▶ Problem to solve
Look through the listing below, and wherever a line has the string "dimensions", copy it.

▶ Supplied records

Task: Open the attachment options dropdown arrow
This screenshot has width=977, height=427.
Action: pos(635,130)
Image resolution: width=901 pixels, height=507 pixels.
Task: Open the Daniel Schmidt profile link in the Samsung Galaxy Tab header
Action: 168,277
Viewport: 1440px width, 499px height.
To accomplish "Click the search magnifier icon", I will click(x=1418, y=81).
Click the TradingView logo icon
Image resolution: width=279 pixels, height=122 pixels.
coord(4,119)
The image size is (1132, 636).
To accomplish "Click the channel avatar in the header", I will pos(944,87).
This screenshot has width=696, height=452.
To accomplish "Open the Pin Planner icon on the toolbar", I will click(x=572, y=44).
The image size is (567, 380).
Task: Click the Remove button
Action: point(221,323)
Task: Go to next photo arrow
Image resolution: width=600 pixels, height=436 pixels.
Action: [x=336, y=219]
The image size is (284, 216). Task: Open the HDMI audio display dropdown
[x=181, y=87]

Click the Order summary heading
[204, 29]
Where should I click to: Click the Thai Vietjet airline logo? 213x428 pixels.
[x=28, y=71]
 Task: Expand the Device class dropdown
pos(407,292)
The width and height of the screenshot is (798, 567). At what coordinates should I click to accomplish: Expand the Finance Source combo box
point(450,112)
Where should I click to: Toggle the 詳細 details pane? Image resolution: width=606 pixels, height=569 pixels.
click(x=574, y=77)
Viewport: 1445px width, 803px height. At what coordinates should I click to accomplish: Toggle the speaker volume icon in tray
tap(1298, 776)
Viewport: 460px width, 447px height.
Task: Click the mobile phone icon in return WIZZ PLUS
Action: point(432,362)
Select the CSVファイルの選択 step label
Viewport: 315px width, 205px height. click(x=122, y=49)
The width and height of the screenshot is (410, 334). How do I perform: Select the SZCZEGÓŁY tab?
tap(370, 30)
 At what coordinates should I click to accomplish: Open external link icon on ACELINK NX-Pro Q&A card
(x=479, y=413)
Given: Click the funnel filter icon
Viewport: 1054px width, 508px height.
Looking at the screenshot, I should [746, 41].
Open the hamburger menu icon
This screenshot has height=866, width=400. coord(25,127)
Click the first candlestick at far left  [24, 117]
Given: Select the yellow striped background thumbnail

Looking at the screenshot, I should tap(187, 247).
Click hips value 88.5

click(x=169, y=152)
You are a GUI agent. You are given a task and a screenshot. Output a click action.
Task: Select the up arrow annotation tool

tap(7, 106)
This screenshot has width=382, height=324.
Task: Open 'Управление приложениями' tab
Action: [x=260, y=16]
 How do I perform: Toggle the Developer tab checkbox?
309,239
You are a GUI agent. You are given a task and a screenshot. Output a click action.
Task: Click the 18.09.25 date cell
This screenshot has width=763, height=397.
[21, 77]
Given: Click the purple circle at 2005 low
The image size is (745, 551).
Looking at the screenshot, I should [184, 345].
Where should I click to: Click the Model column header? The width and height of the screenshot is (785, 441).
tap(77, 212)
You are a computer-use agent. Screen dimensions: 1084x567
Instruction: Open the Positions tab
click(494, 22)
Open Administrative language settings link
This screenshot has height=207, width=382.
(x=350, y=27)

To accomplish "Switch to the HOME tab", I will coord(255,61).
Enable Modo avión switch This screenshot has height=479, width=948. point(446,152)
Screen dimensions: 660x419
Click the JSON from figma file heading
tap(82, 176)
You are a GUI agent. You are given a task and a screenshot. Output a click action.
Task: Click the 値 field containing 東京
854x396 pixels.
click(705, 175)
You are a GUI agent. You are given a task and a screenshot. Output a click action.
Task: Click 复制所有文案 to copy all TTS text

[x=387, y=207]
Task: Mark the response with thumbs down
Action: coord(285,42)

▶ Response
You are a computer-use agent. Screen dimensions: 1084x567
Screen dimensions: 660x419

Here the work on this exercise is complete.